This article is the first part of a series on the top contenders for the best metro systems globally. You will find additional cities with also noticeable suburban transport systems in our second article.
The London Underground rail network, also known as "the Tube," is an easy and convenient way to travel around central London and the surrounding areas. It is one of the oldest at 150 years and was established in January 1863.
The sprawling network handles commuters from all over the city of London including some surrounding areas. It comprises 11 lines and during the period 2017-2018 had a whopping 1.357 billion travellers. The rail network is split into nine zones of which zone one is central London.
Stations are usually accessed by staircases or escalators with only a few stations having step-free access. Timings differ depending on the line. Most services work between 5 am to midnight with some extending timings over the weekend for a few lines only.
All trains are now climate-controlled, some train stations have been upgraded to include wifi and ticketing is now contactless. Ticket prices depend on how far you’re travelling, if it's at peak travel times, the type of ticket required and how you pay for it. An Oyster card is one of the cheapest ways to pay for passage.
The tube’s newest line, the Elizabeth Line, covers over 100 km and has 41 stations that have step-free access.
Hong Kong’s Mass Transit Railway (MTR) system has been serving the denizens of Hong Kong for the past thirty years –it is almost an infant when compared with some of the other rail systems, like London’s underground.
It is operated by MTR Corporation Limited (MTRCL) and the network is comprised of both light and heavy rail plus the feeder bus service. Commuters from Hong Kong Island, Kowloon, and the New Territories are the main users of the 11-line rapid transit network. There are approximately 3.4 million passengers daily.

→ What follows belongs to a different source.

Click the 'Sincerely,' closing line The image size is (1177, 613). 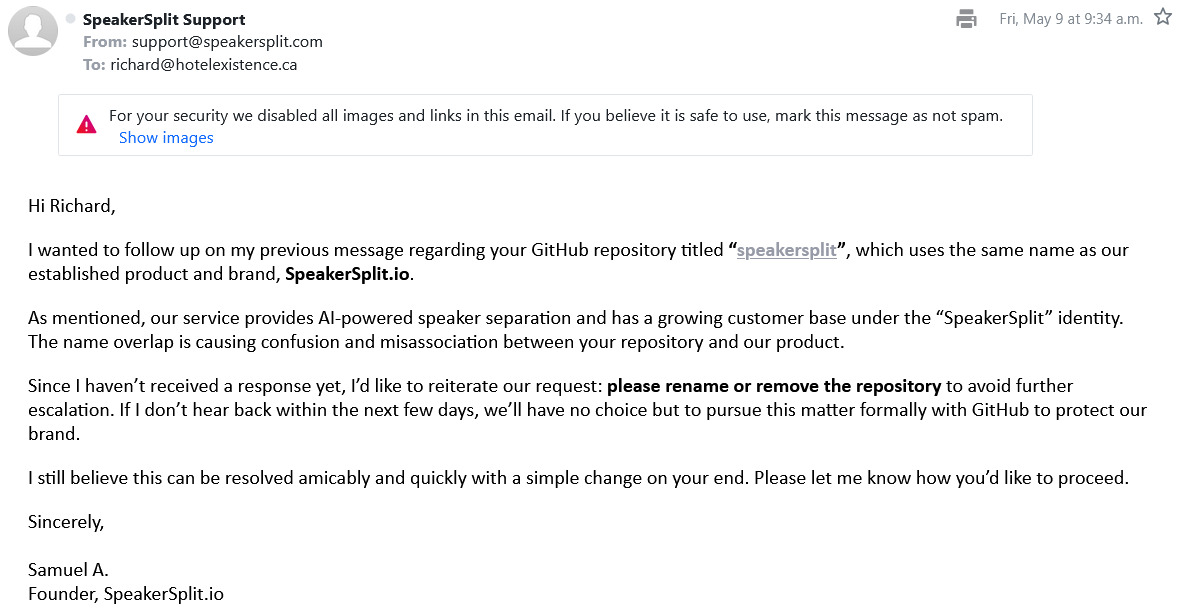pyautogui.click(x=66, y=522)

The MTR network has about 218.2 km (135.6 miles) of rail which passes through 159 stations. Every component of this rail system is very clean, transport is cheap, reliable and regular, and stations and trains well signposted.
The modern rail network means that stations are equipped with modern necessities like Wifi, the ticket systems are automated and a well-designed layout means commuters can access every part of the city easily and efficiently.
Added conveniences are the tactile flooring and Braille plates for travellers with disabilities. Some stations are outfitted with shops, fast food outlets and banks, while others have these facilities close to exits.
A single purchase of an Octopus card, the Tube’s equivalent of London’s Oyster card, gives you access to the MTR, Airport Express, Light Rail, buses and ferries. The built-in chip in the card can simply be tapped over the reader to gain access to the network. There are different Octopus cards for adults, pensioners, and kids.
Metro Rail News has published a ranking of world metro systems and Hong Kong is number one in profitability.
Tokyo’s metro system is arguably one of the most efficient. Trains are fast and punctual. The subway is made up of 2 components: the Tokyo Metro and the Toei Subway which covers the Greater Tokyo area of Japan. The 2 components are well interlinked.
The network is extensive and extends further out into the suburban railway lines. There are about 102 lines which transport approximately 14 billion passengers annually.
Passengers have easy access to maps which are located all over, both in English and Japanese.
There are a few options for tickets depending on the passenger's needs:
Moscow’s metro is one of the busiest rail networks in the world and can transport more than 8 million passengers daily.
The Moscow rail system may not be modern and very efficient but it is ornate and grand reflecting tsarist palaces.. Train stations in Moscow are architecturally beautiful and ornate and can be easily mistaken for museums or historic palaces. Visitors to the Russian capital are encouraged to experience the metro network which has marble corridors, beautiful frescoes and sculptures to reflect the history of the city and the metro. However, the newer-built stations are less glamorous
The Moscow Metro comprises 17 lines which have a total length of 246 miles (397 km). These lines have over 265 stations.
There are now automated machines selling tickets to avoid long queues. Tickets are paper cards that are tapped at card readers giving you access to the system.
Cities prioritize their public transport systems, particularly their metro systems as train technology rapidly evolves, and older networks with heavy maintenance requirements struggle to keep up with demand and maintain profitability. The latter has been a challenge to many rail networks since the pandemic when people worked from home and cities were in lockdown.